─── 阅读材料

Hive之基本操作

Posted wadeyu

tags:

篇首语:本文由小常识网(cha138.com)小编为大家整理,主要介绍了Hive之基本操作相关的知识,希望对你有一定的参考价值。

beeline客户端

  • hive server、hive server2 的客户端,底层通过jdbc接口通讯
  • hive命令后面会取消,会使用beeline替代
  • 不需要单独启动hive server的使用方式,类似于hive命令
$ $HIVE_HOME/bin/beeline -u jdbc:hive2://
  • 需要单独启动hive server的使用方式
$ $HIVE_HOME/bin/beeline -u jdbc:hive2://$HS2_HOST:$HS2_PORT

本地模式

默认任务会提交到hadoop集群执行,如果数据量不是非常大,可以选择在hive所在机器执行任务,也就是说不提交到集群运行。

# 查看执行模式,默认是集群(yarn)
0: jdbc:hive2://> set mapreduce.framework.name;
+--------------------------------+--+
|              set               |
+--------------------------------+--+
| mapreduce.framework.name=yarn  |
+--------------------------------+--+

# 设置本地执行模式
0: jdbc:hive2://> set mapreduce.framework.name=local;
0: jdbc:hive2://> set mapreduce.framework.name;
+---------------------------------+--+
|               set               |
+---------------------------------+--+
| mapreduce.framework.name=local  |
+---------------------------------+--+

# 本地执行(数据量大会比较慢)

──────
─── 记录摘录

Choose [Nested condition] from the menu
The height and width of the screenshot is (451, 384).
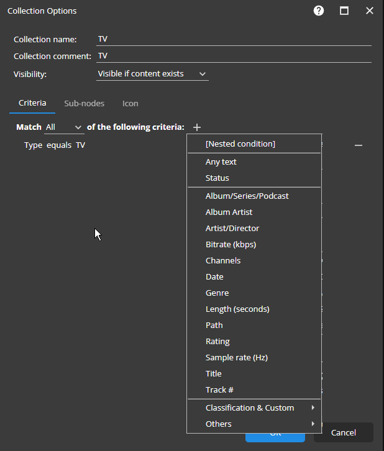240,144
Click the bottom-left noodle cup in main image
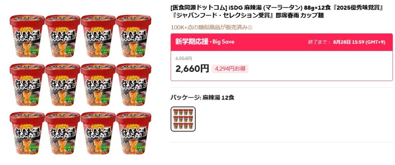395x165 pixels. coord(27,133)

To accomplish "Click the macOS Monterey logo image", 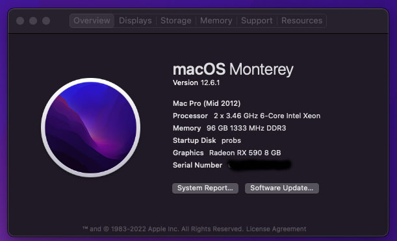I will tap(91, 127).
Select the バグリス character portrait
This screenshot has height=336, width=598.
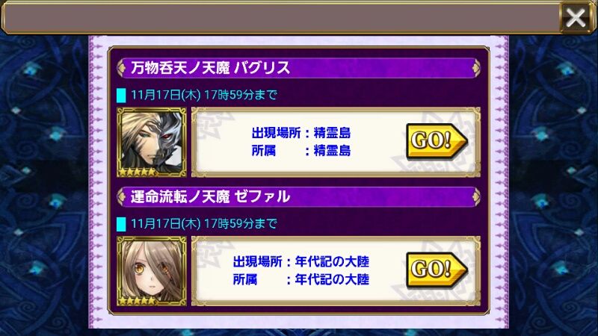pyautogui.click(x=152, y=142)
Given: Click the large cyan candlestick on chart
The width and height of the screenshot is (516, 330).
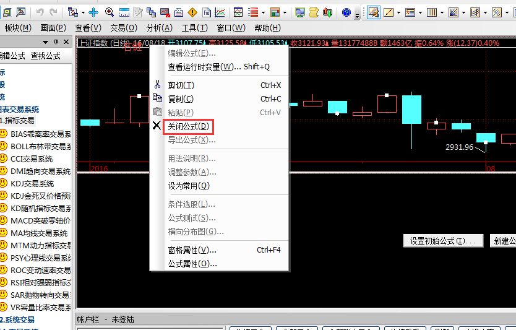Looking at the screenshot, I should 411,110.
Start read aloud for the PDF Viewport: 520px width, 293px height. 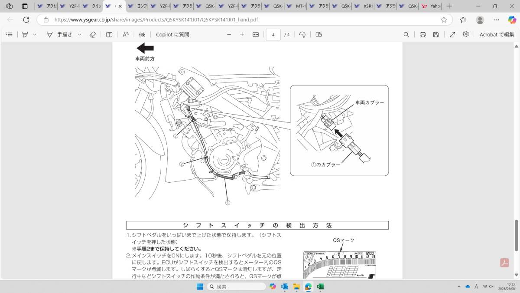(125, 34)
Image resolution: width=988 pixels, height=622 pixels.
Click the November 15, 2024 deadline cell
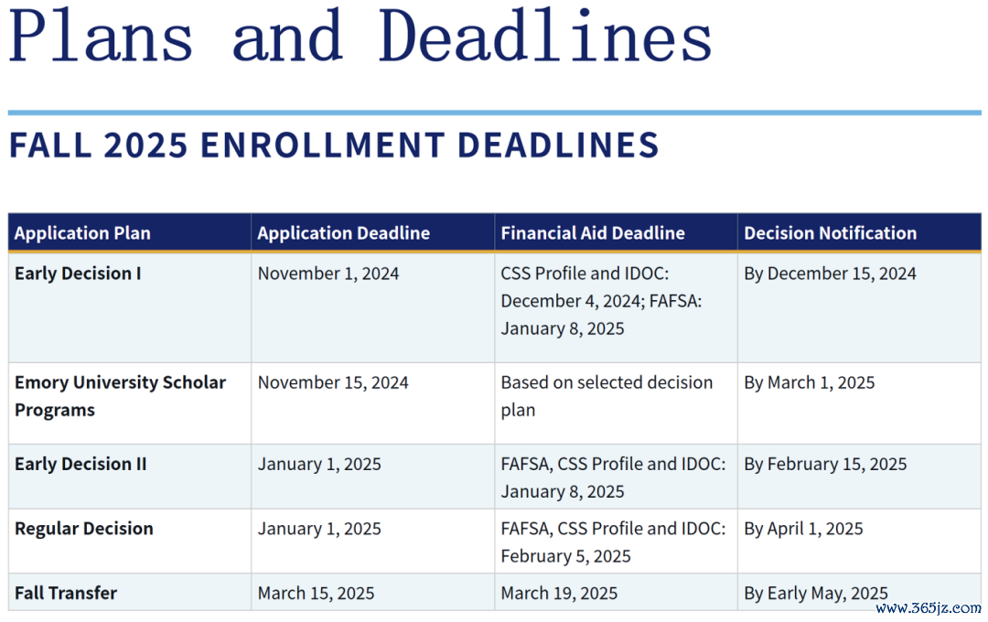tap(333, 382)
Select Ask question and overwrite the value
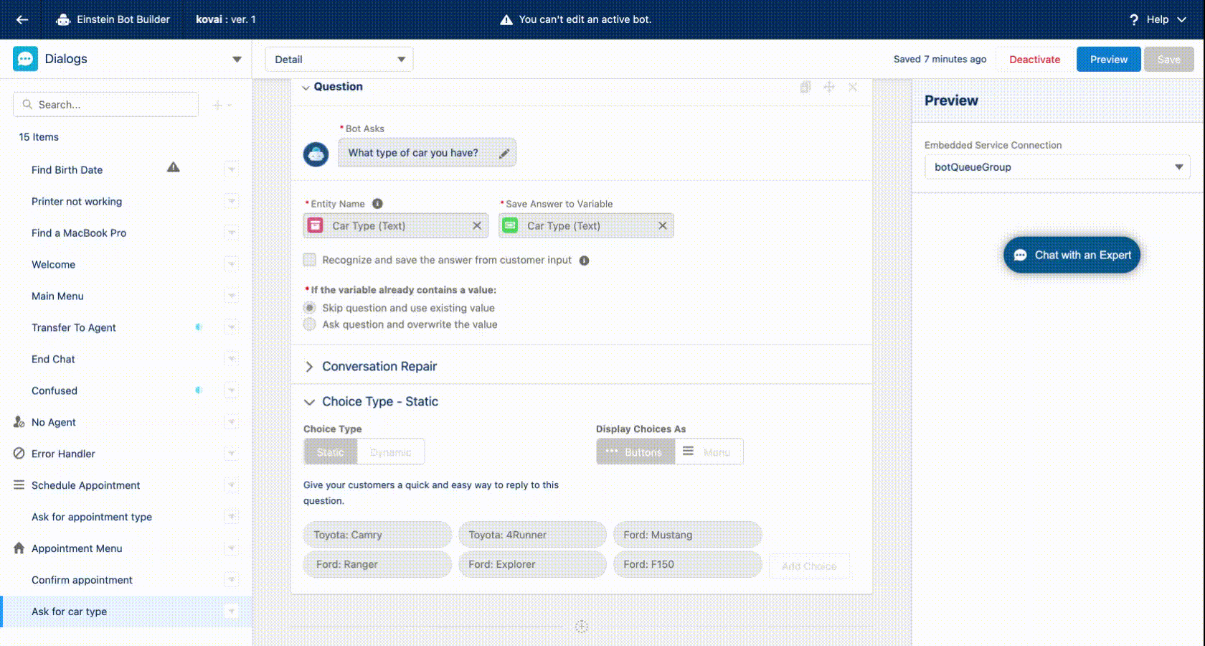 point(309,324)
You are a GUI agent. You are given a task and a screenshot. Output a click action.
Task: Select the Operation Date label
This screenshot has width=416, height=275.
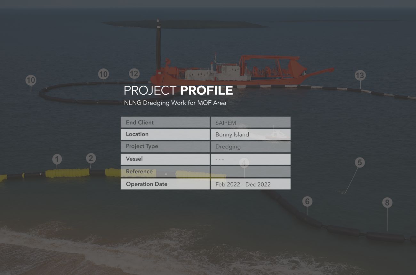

──────

◆ 练习任务:
1. 请判断以下三项陈述是否与Hive基本操作一文相符。每项回答"是"或"否",并原样引用文中起决定作用的词句:(a) beeline客户端底层通过jdbc接口通讯;(b) 执行模式默认为本地模式;(c) 本地执行在数据量大时会比较慢。
2. 请将Hive基本操作一文中以"默认任务会提交到hadoop集群执行"开头的段落改写得更为简洁,并保留其主要信息。
3. 请照原文抄录Hive基本操作一文中"篇首语:本文由小常识网(ch"与"机器执行任务,也就是说不提交到集群运行。"之间的部分,首尾两处均包括在内。

◆ 参考答案:
1.
(a) 是。"底层通过jdbc接口通讯"
(b) 否。"查看执行模式,默认是集群(yarn)"
(c) 是。"本地执行(数据量大会比较慢)"

2. 任务默认提交至hadoop集群执行;若数据量不大,可在hive所在机器上本地执行,不提交集群。

3.
篇首语:本文由小常识网(cha138.com)小编为大家整理,主要介绍了Hive之基本操作相关的知识,希望对你有一定的参考价值。

beeline客户端

  • hive server、hive server2 的客户端,底层通过jdbc接口通讯
  • hive命令后面会取消,会使用beeline替代
  • 不需要单独启动hive server的使用方式,类似于hive命令
$ $HIVE_HOME/bin/beeline -u jdbc:hive2://
  • 需要单独启动hive server的使用方式
$ $HIVE_HOME/bin/beeline -u jdbc:hive2://$HS2_HOST:$HS2_PORT

本地模式

默认任务会提交到hadoop集群执行,如果数据量不是非常大,可以选择在hive所在机器执行任务,也就是说不提交到集群运行。